Josh Brown says he's reading more books this year. He's tired of market commentators saying the same thing, often wrong and never in doubt.
"Lots of people should probably just shut up already," he said. "They won't. But you don't need to pay attention. Read more books this year instead."
A few years ago I made a decision to read more books and fewer articles. It changed my life. I went further, vowing to read more history and fewer forecasts. That helped even more.
We're in the golden age of online journalism. More excellent, free articles are published daily than ever before. Anyone with a smartphone and a Twitter account has access to the kind of education that in the past was only available to the elite.
But reading is neither passive nor harmless. It's a skill that needs to be developed to ensure you're not wasting your time or making yourself dumber.

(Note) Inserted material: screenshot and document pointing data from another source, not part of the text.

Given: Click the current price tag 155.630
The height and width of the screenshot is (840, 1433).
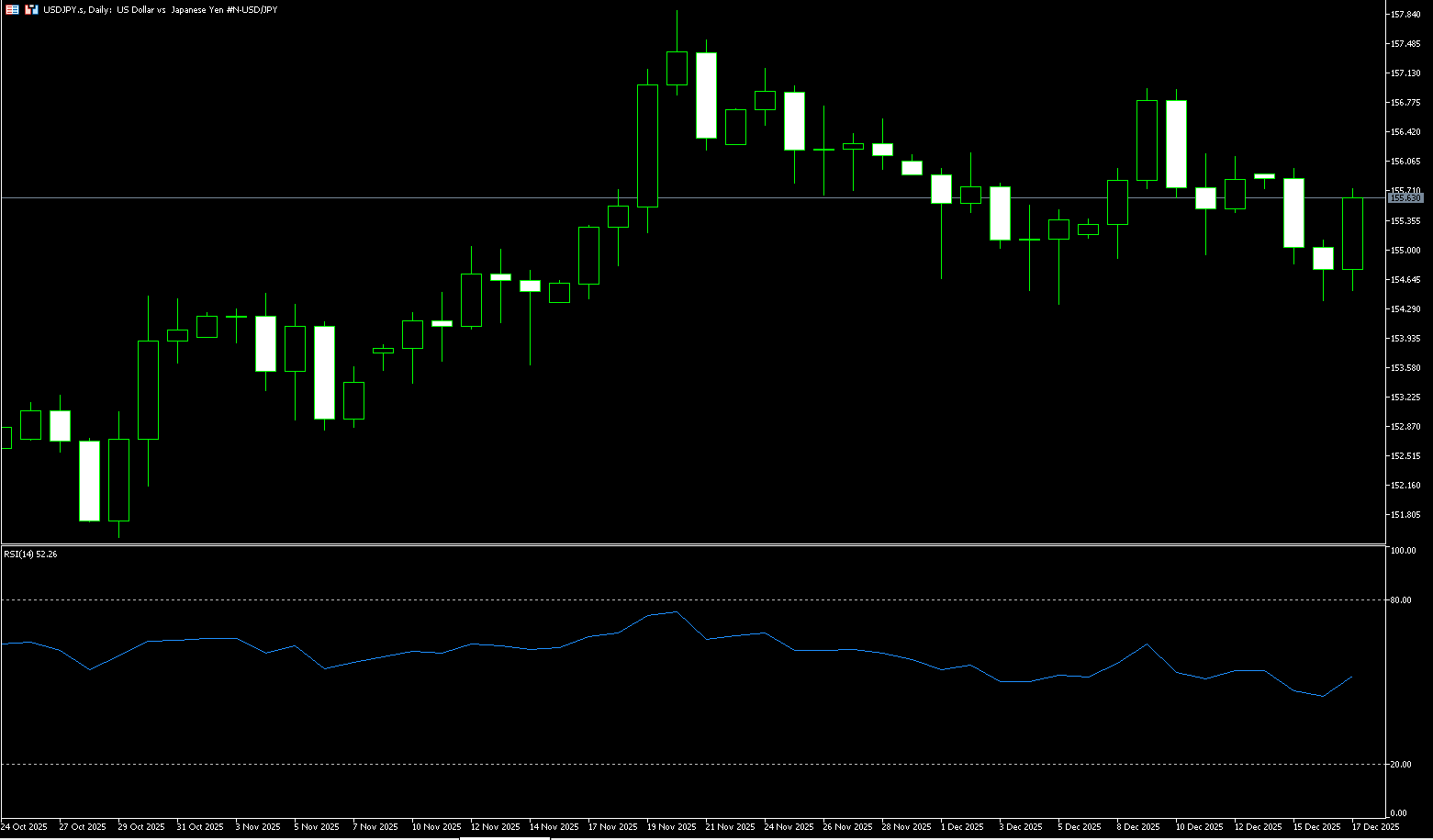Looking at the screenshot, I should click(1405, 198).
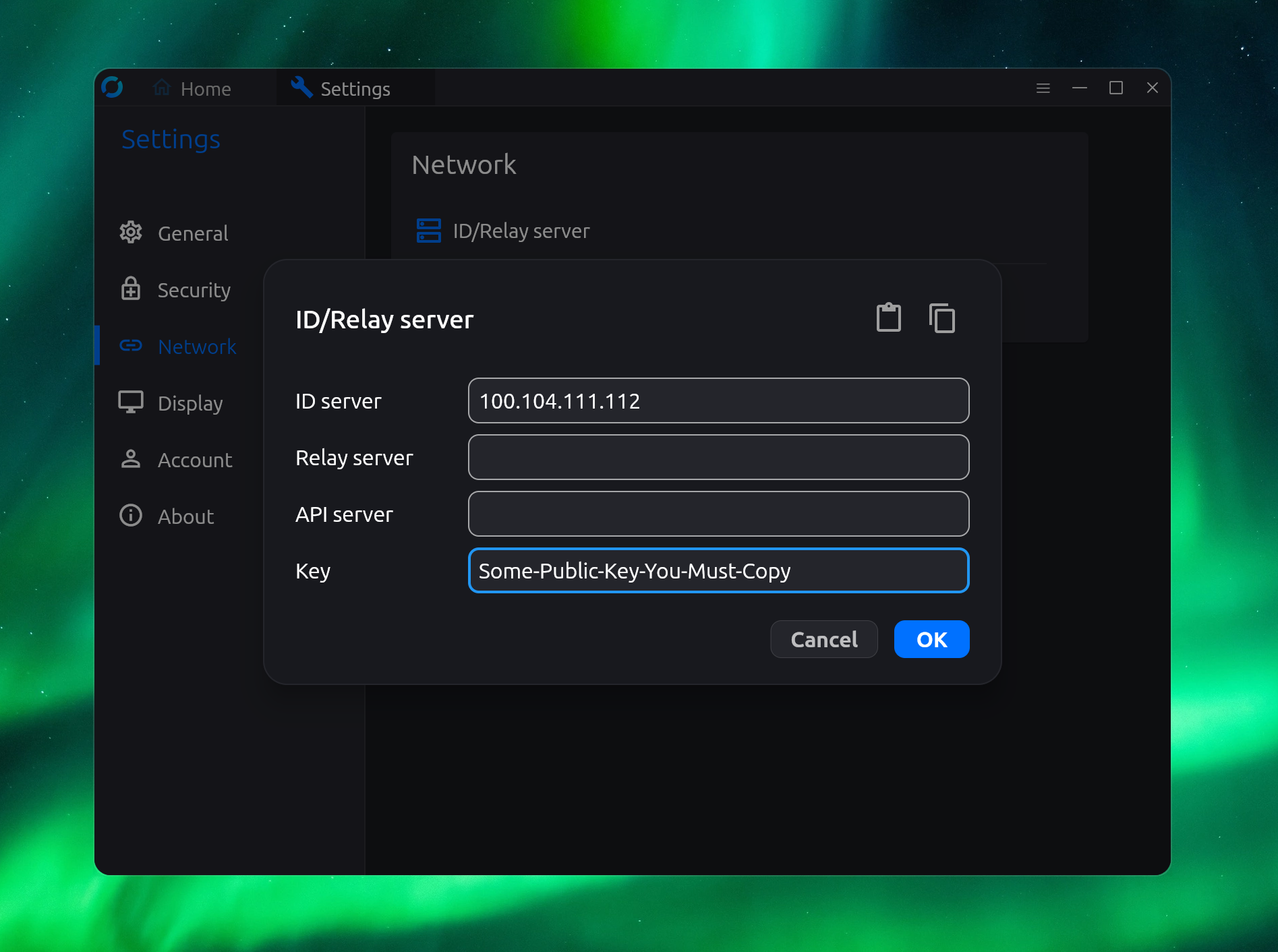Click the ID/Relay server stack icon
Viewport: 1278px width, 952px height.
point(429,231)
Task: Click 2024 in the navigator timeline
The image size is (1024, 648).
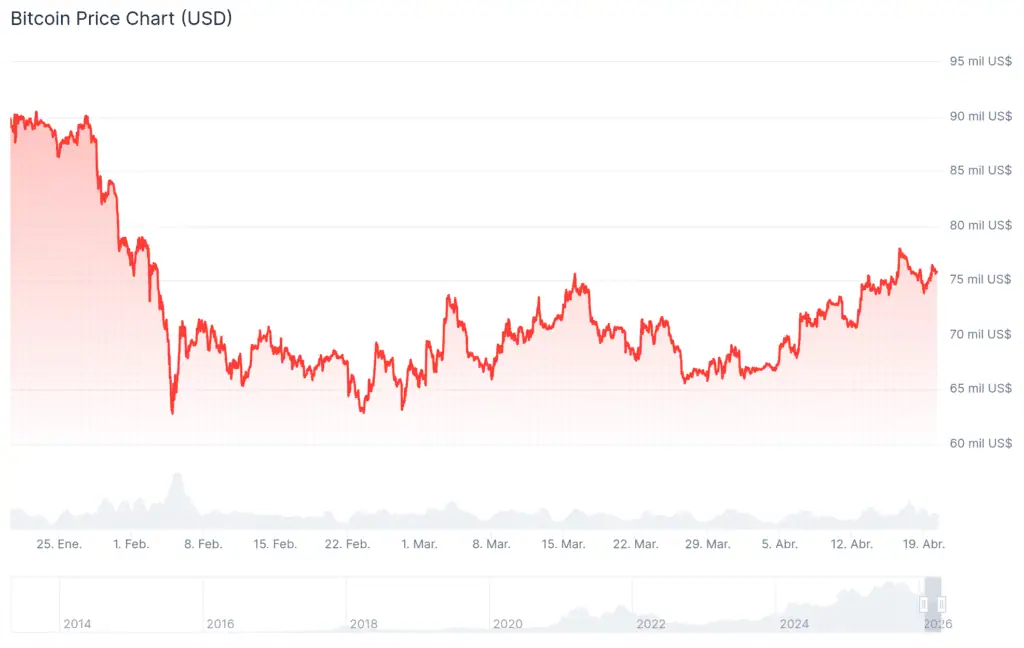Action: tap(795, 624)
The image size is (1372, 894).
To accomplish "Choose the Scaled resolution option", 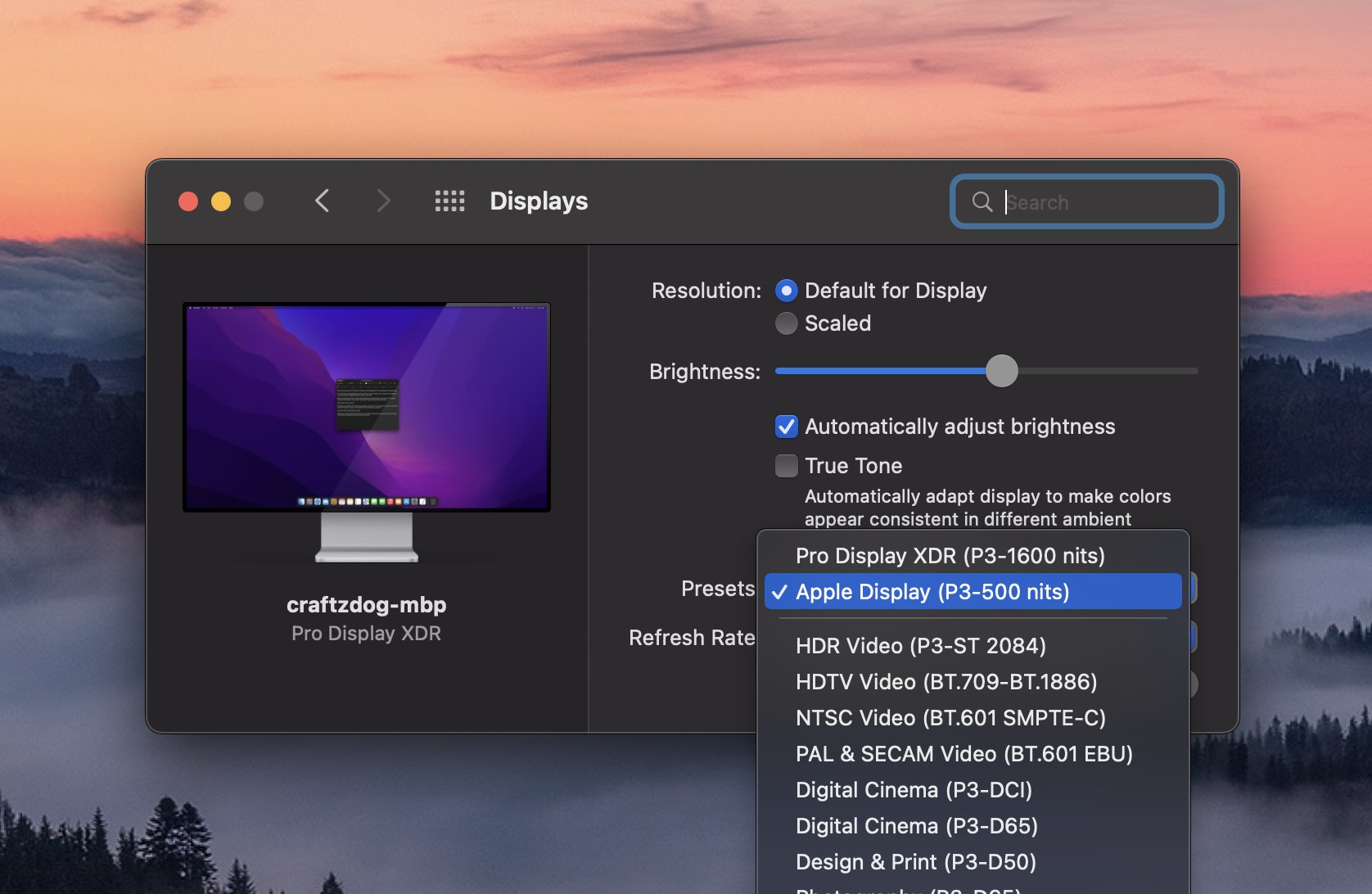I will pyautogui.click(x=785, y=323).
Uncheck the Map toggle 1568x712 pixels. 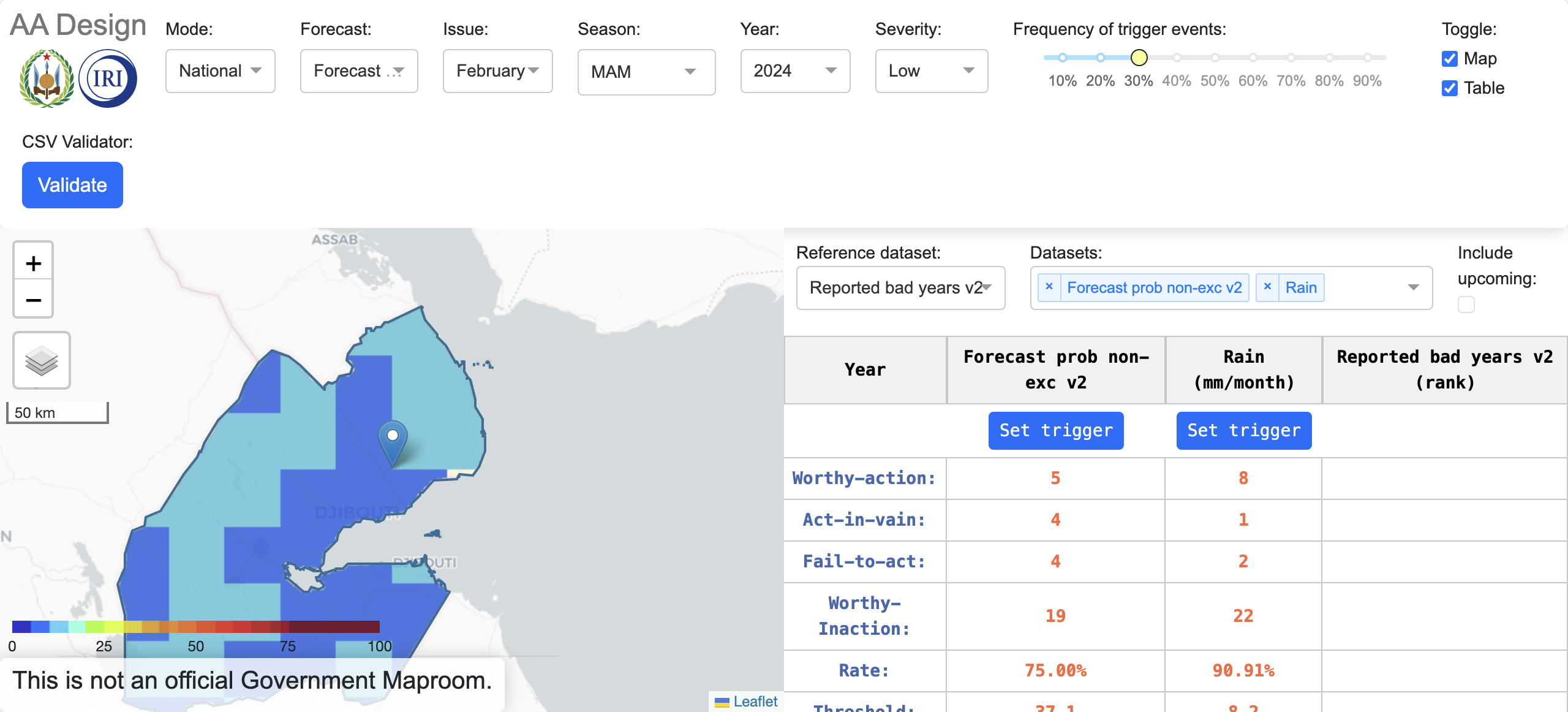coord(1449,59)
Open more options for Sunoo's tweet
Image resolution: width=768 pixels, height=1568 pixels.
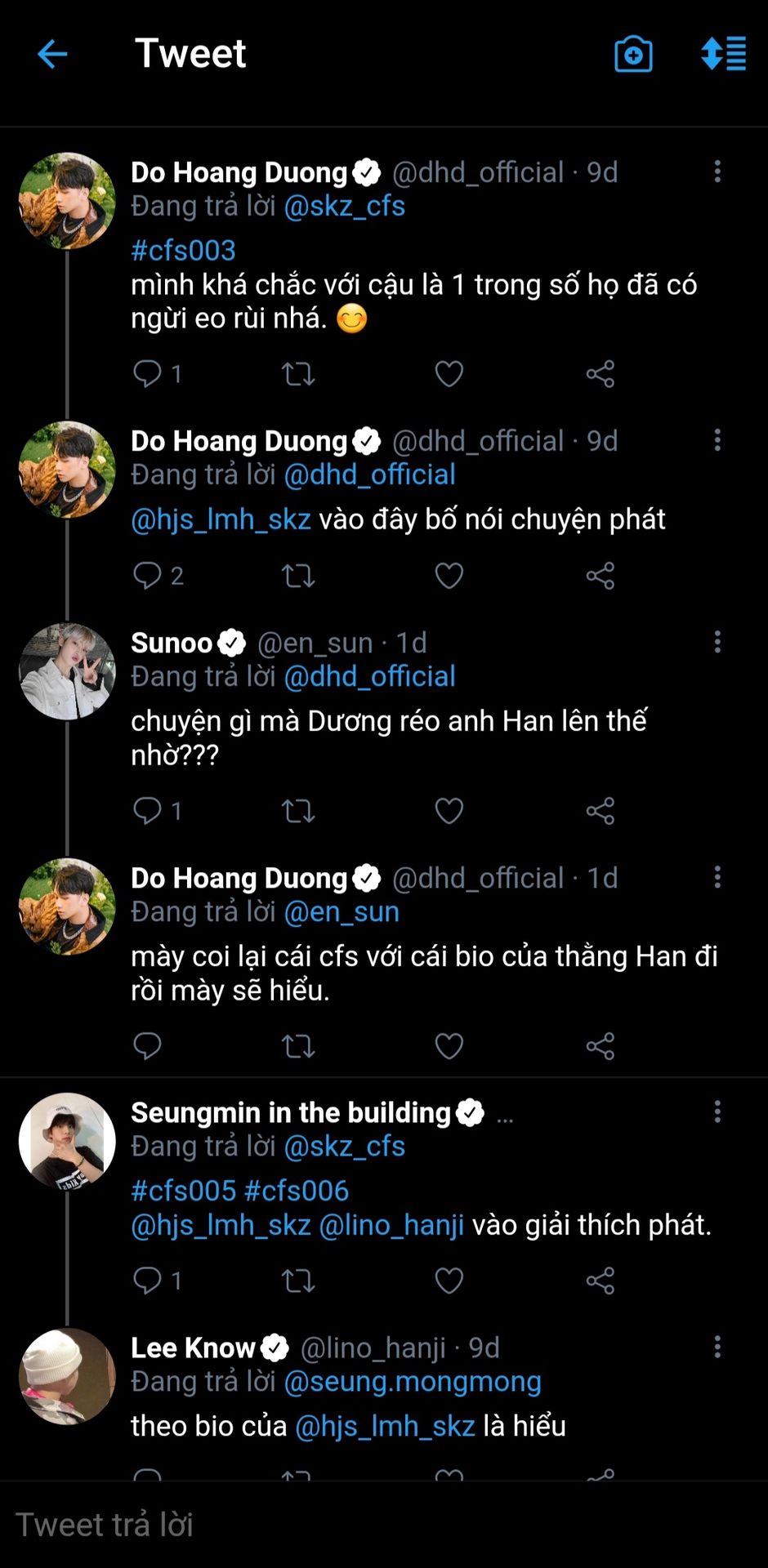(717, 642)
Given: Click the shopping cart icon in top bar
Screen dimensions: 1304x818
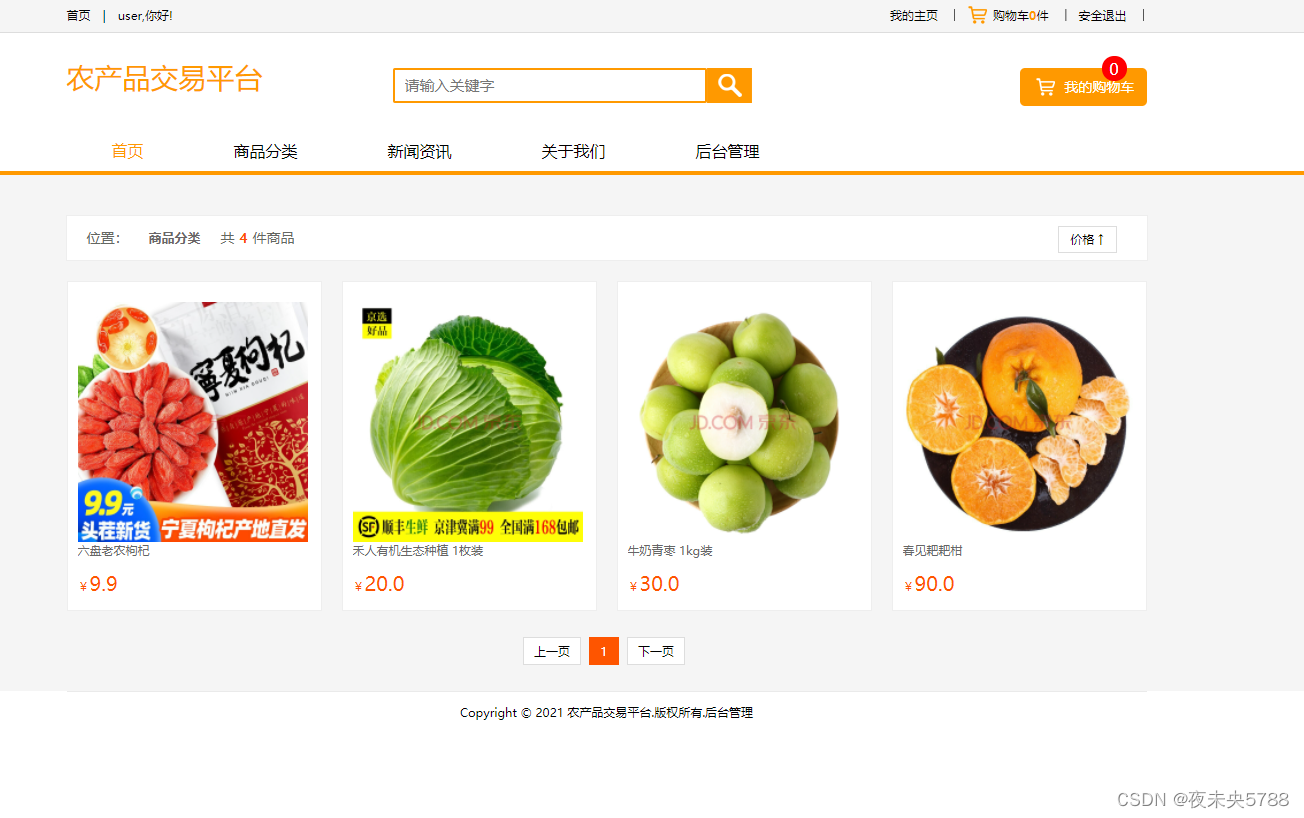Looking at the screenshot, I should [977, 15].
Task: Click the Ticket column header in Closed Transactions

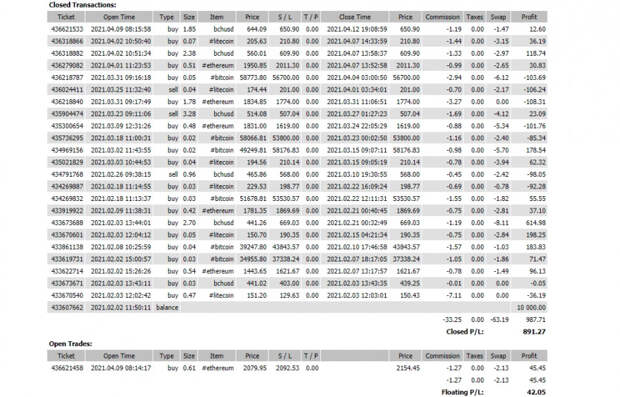Action: [x=66, y=17]
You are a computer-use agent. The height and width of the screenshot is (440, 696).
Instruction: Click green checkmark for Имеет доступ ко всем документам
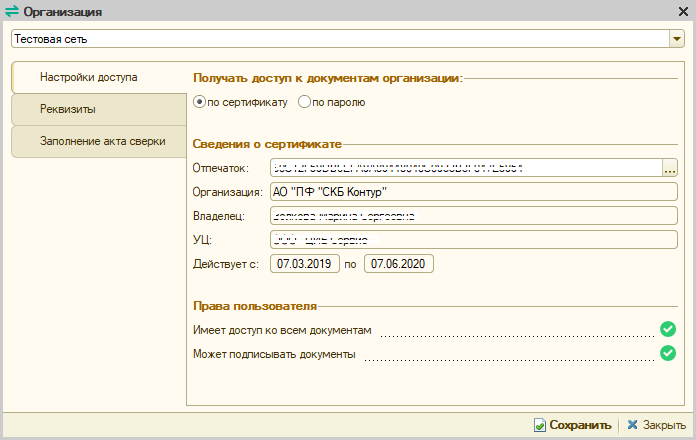(668, 328)
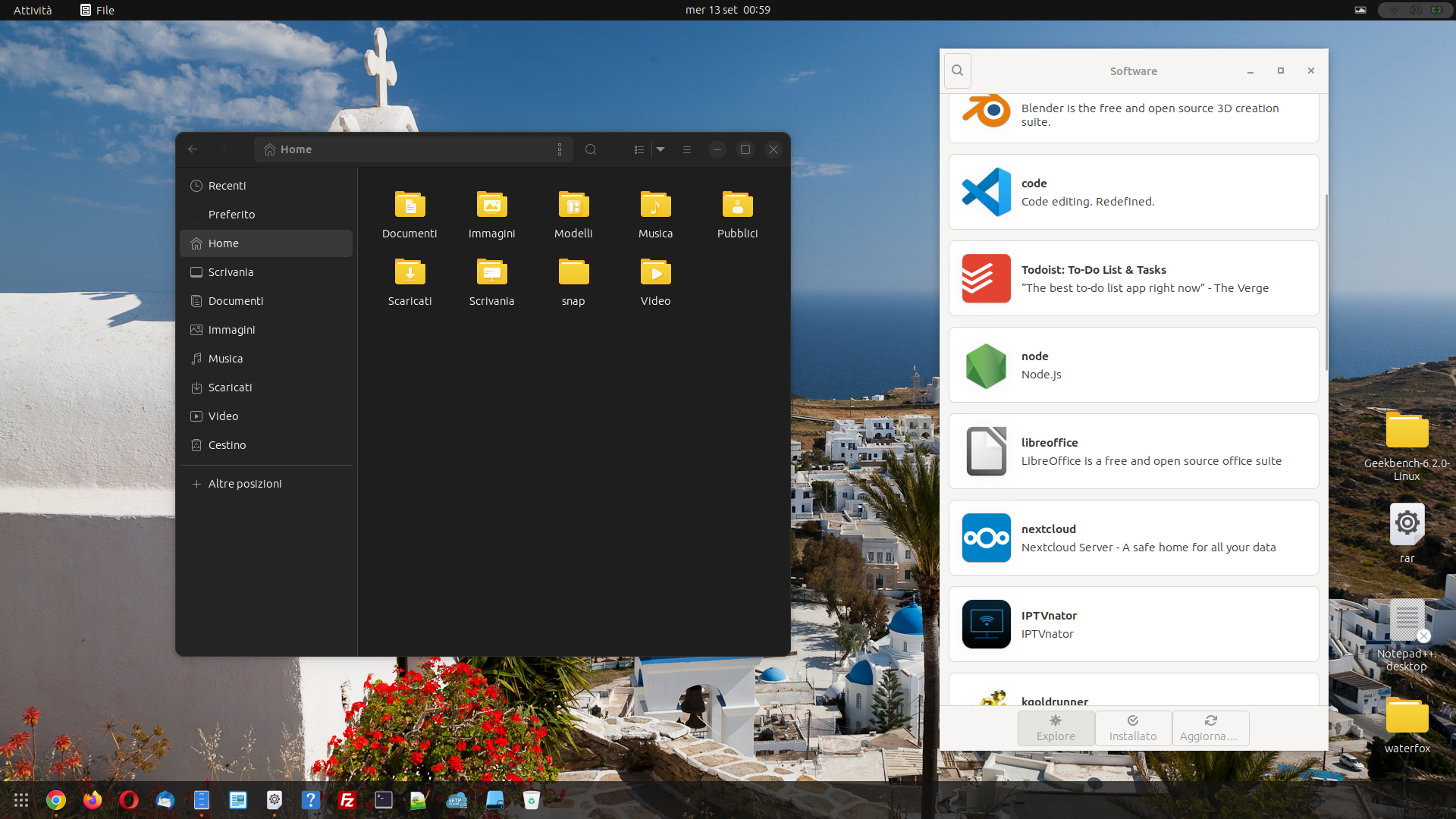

Start with books. Their edge over articles is simple: They are an automatic filter.
Everyone I know who has written a book says it's one of the most painful and exhausting experiences of their lives. Writing 100,000 good words on a single topic takes focus and patience that not one person in a hundred has. Six months sitting in an office. Just you and the keyboard. Wondering what you're doing, trying to communicate your life's work into a single deliverable. It's hell. You'll put serious thought in before venturing down that road.
But publishing an article can be done between meals on a sunny weekend. You can do it in your spare time, spur of the moment, without deep thought or commitment. It can be completed in a shorter period of time than it takes to clear away a bad mood, or the burst of optimism you get when the weather's nice. This raises the risk that your words reflect how you feel more than what you think. A radio-show producer once asked if I'd share my six-month market outlook. I told him I didn't have one. He said that was fine: We weren't going on air for an hour, so I had time to make one. In one hour! Confucius said you can't open a book without learning something. He never read an insta-take blog.
Because the barriers to entry are so much higher, books are an automatic filter in a world where content is ubiquitous. Yes, there are bad books. But that's because there are bad writers. The process of writing a book is far more thoughtful and complete than the process of writing an article. As a first approximation, it's where you'll find the best work and the best content.
Now, history versus forecasts.
Forecasts are intellectually seductive because they give us answers to pressing problems. "Tell me where I'm going to die, so I won't go there" the saying goes.
But forecasting is mostly an exercise in taking the recent past and extrapolating it into the future in a straight line. What's far more valuable is history, which is the study of how people reacted when those lines curved and shattered in ways they never foresaw.
Here's the truth, which most people intuitively know: Most forecasts are a shot in the dark, but how people react to failure and success is stable and predictable. That's where history is helpful: Studying how past investors reacted when things they never expected to happen did happen. A home-price forecast may or may not be worth the paper it's printed on, but studying how people reacted to the last housing bubble and crash is invaluable.
I still read dozens of articles a day. I'm still attracted to forecasts. But books and history take up most of my reading time and the bulk of my learning. It's helped more than I ever imagined.